Dans ce nouvel horizon, nous affirmons tout d’abord que nous devons de nouveau
convaincre le plus grand nombre, à commencer par les élus, qu’il est nécessaire de dégager
une part de l’activité humaine qui soit désintéressée et qui relève de l’intérêt collectif
Cela consiste à :
- affirmer l’espace de la création pour chacune et chacun comme une activité qui
forge le sens même de nos existences ;
- construire un espace qui permette de désaxer les coordonnées de l’époque autour
de la « réussite » individuelle et les aventures solitaires pour écrire des récits
communs porteurs de désir.
Pour cela, nous pensons qu’il est nécessaire d’élaborer de nouveaux modèles financiers pour le secteur public qui lui permette de réaliser des investissements assurant sa pérennité dans la durée en le protégeant des aléas économiques et des revirements politiques.
Nous pensons également qu’une part des financements publics doit être dédiés à l’expérimentation au sein institutions publiques et qui desserre les cahiers des charges des
lieux et des compagnies en leur permettant de créer des projets à partir de leurs réalités de
terrain plutôt que de répondre à des dispositifs pensés la plupart du temps dans une
approche verticale. Nous pensons aussi que nous devons construire un modèle de recherche et de création qui prépare les mutations sociales, qui accompagne de façon claire la pacification de nos espaces collectifs (sur la question de l’égalité entre les femmes et les hommes/ sur la place de la diversité dans la société / pour une mutation écologique inclusive pour toutes les classes sociales). Le spectacle vivant en particulier peut devenir un espace d’alliance avec tous ceux qui travaillent à faire évoluer notre société pour la rendre non seulement pacifique, mais surtout désirable et mobilisatrice. Cela passe par une meilleure coordination des activités de recherches et des activités de création, une plus grande interaction avec l’université, l’école et les mouvements de libération dans le domaine social, sociétal, culturel. Cela nécessite du temps, cela nécessite de sortir de l’articulation marchande production-diffusion pour repérer tout ce qui dans l’activité créative renforce ces interactions et nourrit l’intelligence collective.
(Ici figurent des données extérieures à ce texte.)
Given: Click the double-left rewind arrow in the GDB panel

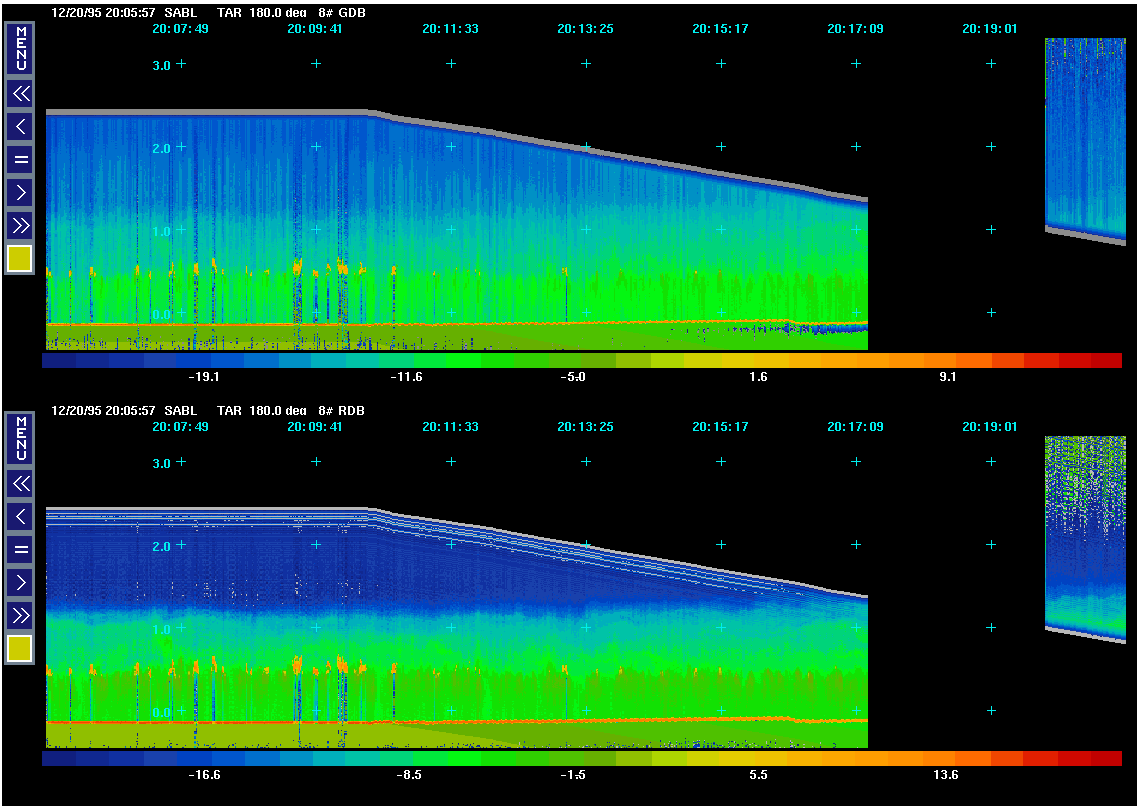Looking at the screenshot, I should [x=20, y=94].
Nous affirmons enfin que le service public de l’art et de la culture est un des seuls espaces
de débat qui échappe aux algorithmes des plateformes privées, ou aux jeux d’influence des
grands lobbies. Il permet de sauvegarder la démocratie du débat et de l’échange en garantissant des espaces qui ne sont pas soumis à la marchandisation du discours ou à son
instrumentalisation. Il permet surtout de coordonner la dimension individuelle de la création artistique et la dimension collective de la culture dans un projet émancipateur pour chacun et pour tous. C’est cela la part du Vivant que nous revendiquons. Cette connexion sensible et sans interface, qui relie l’intelligence et la sensibilité. Pour cela nous pensons, qu’il est nécessaire de faire de nos lieux des espaces d’agoras permanentes en organisant dans les prochains mois 1000 débats adressés au plus grand nombre et qui réarticule la vie de nos lieux à la vie de la cité.
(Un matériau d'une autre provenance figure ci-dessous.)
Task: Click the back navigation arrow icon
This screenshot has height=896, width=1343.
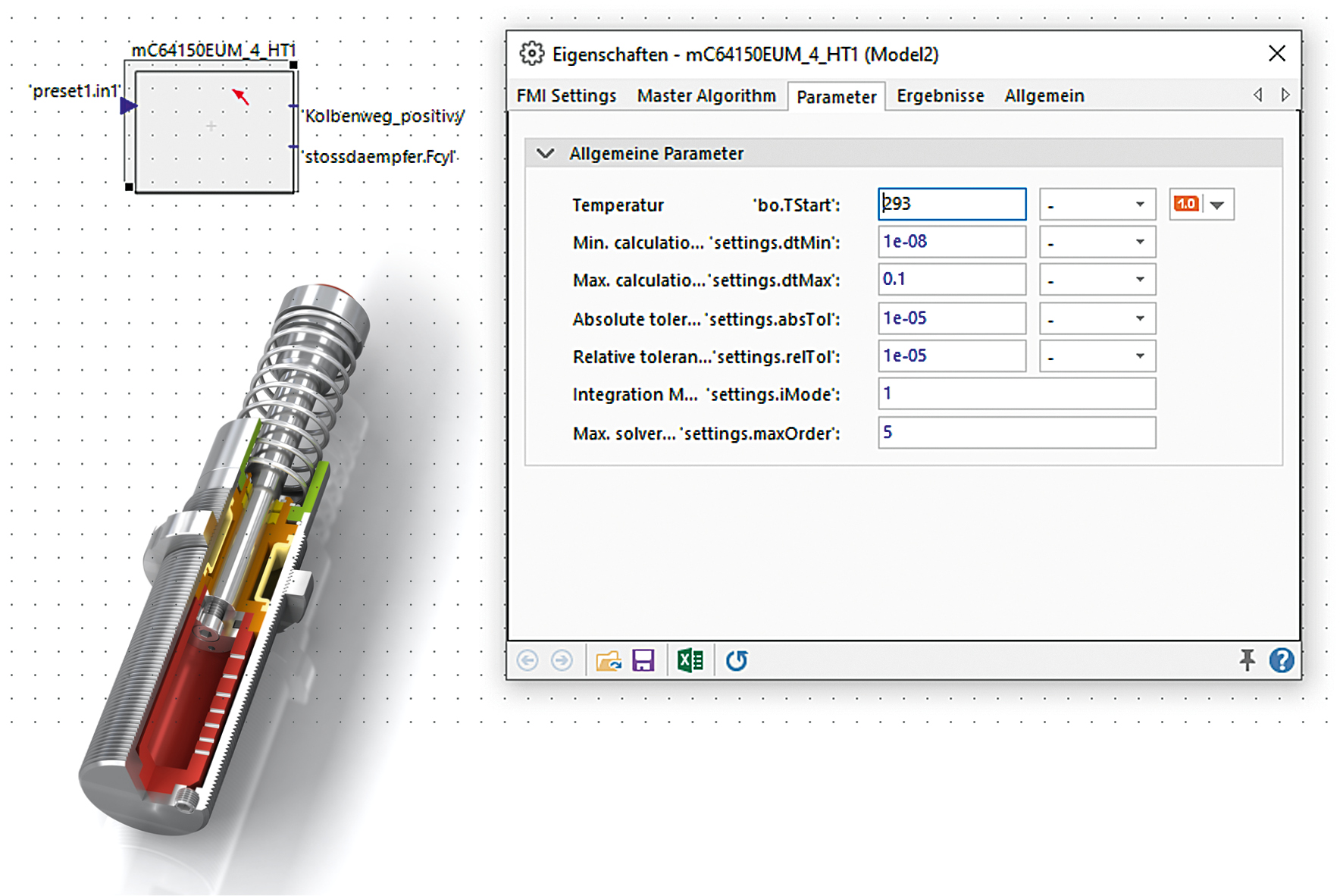Action: pyautogui.click(x=527, y=660)
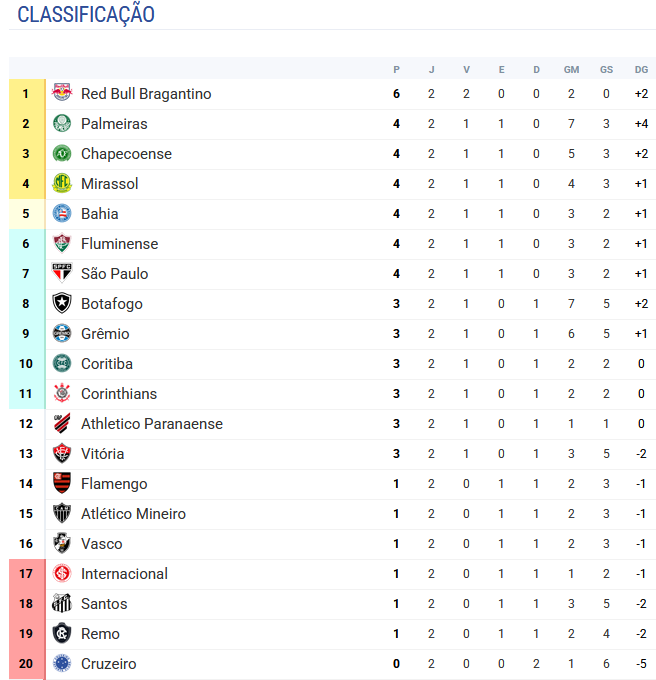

Dès les prochains mois le Syndeac donnera sa feuille de route pour la mutation écologique, il participera aux côtés des collectivités et de l’Etat aux travaux de refondation de nos modèles de production, il participera aux côtés du SNSP, des Forces musicales et de Profedim aux mobilisations collectives qui proposent des dépassements et ne se contentent pas de muséifier notre politique culturelle.
Nous sommes en mouvement, nous sommes au travail.